The Pew Report on America’s changing religious landscape hit the blogosphere this week with a bang. It seemed as if all the major Christian media outlets and bloggers had to weigh in on the new data that was revealed. For those that did not see the report, the big news was that the number of people who call themselves religiously “unaffiliated” has risen significantly in the last seven years. In addition, the number of people that consider themselves a Christian of some type dropped by 7.8% in the same time frame. The data showed that the Catholic Church and Mainline Denominations suffered the largest declines, while Evangelicals remained flat over that period.
Ed Stetzer, Executive Director of LifeWay Research, did some excellent reporting on all of this and made some really interesting points in his blog posts. In his post entitled, Nominals to Nones: 3 Key Takeaways From Pew’s Religious Landscape Survey, he made the following statement:
“The cultural cost of calling yourself “Christian” is starting to outweigh the cultural benefit, so those who do not identify as a “Christian” according to their convictions are starting to identify as “nones” because it’s more culturally savvy. Because of this, the statistics show (on the surface) that Christianity in America is experiencing a sharp decline. However, that’s the path of those who don’t read beyond the surface. If there remains a relatively stable church-engaged, convictional minority, and there is a big movement on self-identification, that means that the middle is going away. Christianity is losing, and will continue to lose, its home field advantage; no one can (or should) deny this. However, the numerical decline of self-identified American Christianity is more of a purifying bloodletting than it is an arrow to the heart of the church.”

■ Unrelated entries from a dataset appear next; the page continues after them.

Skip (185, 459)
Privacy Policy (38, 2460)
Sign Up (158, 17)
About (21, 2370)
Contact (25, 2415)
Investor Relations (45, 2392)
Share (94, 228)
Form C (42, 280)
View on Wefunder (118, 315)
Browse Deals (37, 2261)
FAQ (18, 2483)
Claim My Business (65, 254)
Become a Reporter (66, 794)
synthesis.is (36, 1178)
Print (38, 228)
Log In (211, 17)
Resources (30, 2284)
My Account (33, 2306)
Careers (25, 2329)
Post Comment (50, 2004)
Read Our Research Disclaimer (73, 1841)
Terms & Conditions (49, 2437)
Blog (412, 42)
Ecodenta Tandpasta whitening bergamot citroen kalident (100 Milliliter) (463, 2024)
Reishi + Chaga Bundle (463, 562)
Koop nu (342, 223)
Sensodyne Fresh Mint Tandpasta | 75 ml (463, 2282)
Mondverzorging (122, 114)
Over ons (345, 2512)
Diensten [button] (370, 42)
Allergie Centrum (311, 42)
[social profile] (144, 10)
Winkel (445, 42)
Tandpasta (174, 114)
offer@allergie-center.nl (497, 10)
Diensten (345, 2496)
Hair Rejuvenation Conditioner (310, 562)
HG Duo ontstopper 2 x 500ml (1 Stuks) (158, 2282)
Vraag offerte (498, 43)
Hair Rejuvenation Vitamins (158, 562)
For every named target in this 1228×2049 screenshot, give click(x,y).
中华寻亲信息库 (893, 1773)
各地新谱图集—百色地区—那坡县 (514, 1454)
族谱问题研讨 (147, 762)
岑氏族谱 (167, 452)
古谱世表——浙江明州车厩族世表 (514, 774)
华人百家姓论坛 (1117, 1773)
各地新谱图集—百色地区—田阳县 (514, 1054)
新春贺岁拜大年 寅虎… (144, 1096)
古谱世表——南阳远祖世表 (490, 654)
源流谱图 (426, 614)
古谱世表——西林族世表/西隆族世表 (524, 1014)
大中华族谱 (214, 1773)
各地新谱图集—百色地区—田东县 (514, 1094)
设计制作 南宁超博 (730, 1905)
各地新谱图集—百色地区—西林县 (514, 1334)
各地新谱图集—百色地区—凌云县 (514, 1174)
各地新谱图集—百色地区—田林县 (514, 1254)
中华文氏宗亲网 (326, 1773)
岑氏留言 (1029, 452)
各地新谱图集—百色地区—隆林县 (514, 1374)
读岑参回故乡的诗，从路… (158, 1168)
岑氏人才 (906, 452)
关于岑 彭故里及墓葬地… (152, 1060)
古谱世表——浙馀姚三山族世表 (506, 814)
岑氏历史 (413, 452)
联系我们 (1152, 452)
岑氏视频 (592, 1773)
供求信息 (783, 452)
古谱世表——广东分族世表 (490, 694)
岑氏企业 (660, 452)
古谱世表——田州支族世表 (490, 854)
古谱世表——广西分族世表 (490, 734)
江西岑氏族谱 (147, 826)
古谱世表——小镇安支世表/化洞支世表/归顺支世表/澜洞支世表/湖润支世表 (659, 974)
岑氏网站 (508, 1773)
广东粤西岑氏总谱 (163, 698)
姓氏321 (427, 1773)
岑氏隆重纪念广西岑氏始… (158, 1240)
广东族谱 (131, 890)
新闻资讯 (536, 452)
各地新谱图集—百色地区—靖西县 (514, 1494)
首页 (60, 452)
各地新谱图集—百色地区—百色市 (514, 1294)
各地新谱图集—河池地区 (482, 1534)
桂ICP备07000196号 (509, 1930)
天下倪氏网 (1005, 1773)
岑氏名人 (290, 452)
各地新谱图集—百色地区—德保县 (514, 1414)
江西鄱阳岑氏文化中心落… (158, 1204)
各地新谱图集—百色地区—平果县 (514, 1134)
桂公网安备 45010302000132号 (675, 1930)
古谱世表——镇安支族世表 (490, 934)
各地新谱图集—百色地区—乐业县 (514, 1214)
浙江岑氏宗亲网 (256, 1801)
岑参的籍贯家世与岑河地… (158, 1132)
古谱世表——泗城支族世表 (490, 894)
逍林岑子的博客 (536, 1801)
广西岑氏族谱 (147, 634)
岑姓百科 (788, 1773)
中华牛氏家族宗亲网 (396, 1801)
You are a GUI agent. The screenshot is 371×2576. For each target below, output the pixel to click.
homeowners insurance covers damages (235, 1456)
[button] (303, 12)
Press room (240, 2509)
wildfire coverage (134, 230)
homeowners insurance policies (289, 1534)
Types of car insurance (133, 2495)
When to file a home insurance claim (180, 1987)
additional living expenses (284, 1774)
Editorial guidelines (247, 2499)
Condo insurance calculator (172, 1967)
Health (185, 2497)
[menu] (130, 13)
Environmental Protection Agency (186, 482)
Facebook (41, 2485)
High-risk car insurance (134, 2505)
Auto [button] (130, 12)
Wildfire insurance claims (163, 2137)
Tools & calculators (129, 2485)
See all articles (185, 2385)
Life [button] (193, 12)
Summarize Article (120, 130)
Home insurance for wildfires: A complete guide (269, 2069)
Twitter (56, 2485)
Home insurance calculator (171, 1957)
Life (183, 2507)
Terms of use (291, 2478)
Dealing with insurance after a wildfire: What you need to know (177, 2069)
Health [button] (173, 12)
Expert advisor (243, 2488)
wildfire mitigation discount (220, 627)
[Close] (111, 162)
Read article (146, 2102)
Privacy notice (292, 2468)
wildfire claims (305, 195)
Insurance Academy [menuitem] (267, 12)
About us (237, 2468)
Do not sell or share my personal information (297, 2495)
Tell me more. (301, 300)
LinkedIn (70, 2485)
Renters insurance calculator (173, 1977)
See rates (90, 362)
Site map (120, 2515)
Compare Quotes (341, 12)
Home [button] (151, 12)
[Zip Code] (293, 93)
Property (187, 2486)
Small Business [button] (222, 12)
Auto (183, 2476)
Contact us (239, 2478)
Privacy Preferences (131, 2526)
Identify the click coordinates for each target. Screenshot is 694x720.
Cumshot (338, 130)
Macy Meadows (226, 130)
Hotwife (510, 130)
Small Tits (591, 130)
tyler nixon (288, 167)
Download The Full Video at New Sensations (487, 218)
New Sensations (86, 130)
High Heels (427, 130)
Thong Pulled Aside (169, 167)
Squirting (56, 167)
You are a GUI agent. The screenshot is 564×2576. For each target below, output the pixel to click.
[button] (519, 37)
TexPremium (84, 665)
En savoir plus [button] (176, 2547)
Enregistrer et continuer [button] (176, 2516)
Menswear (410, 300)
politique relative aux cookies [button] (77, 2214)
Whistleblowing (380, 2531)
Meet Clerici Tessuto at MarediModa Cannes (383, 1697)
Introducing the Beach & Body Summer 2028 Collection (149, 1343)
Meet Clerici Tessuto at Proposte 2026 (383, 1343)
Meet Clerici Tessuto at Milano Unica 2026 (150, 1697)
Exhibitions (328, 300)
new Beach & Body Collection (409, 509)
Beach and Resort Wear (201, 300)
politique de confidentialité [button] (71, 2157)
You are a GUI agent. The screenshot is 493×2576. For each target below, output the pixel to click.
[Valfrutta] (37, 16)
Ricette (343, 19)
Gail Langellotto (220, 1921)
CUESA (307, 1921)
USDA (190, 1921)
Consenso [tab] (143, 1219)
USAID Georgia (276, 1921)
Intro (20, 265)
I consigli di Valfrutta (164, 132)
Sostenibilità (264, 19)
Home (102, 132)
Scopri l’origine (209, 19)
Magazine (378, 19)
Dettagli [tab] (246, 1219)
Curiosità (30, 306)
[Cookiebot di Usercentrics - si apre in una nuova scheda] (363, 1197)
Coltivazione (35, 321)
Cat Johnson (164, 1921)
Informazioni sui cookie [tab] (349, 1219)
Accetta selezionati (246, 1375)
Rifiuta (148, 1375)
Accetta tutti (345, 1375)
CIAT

So what does all of this mean for those of us that work in the world of Christian publishing and book retailing? It seems to me that the “purifying” of Christianity in America is a good thing for all of us. For too long, secular publishers have seen Christian publishing as easy money for books that have no significant spiritual value, are theologically suspect and are often written for the very nominal Christian that are now disavowing Christianity in larger and larger numbers. Maybe they will reconsider how many Christian vampire books really need to be on the market and whether or not sticking a Christian celebrity on the cover and selling it in Wal-Mart is really an effective strategy going forward.
Christian retail stores have been aware of this trend for a long time now and many stores have closed in part because they depended on the foot traffic from people who saw Christianity as part of the “inspirational” lifestyle they were creating for themselves. Appealing to “cultural” Christians is no longer a viable business strategy for most Christian retailers and some have pursued a different path – crafting stores that are resource centers for the church and a place of exploration for those that want to understand what convictional Christianity is really all about. Those that are still pandering to the Christian subculture that birthed the concept of a Christian products industry are going to struggle more and more in the years to come.
I am personally excited about the reality that calling yourself a Christian publisher or retailer is going to mean something again. Maybe we can move away from the moniker of “purveyors of Jesus Junk” or “sellers of inspirational content”. Instead, may we reclaim our mantle as producers and distributors of gospel-centered resources that will extend God’s Kingdom around the world. This changing landscape in America may spell the death of nominal Christianity, but it could also be the re-birth of Christian publishing and retailing. I long for the day when we no longer call ourselves an industry and instead see ourselves as a part of a movement – the Jesus Movement.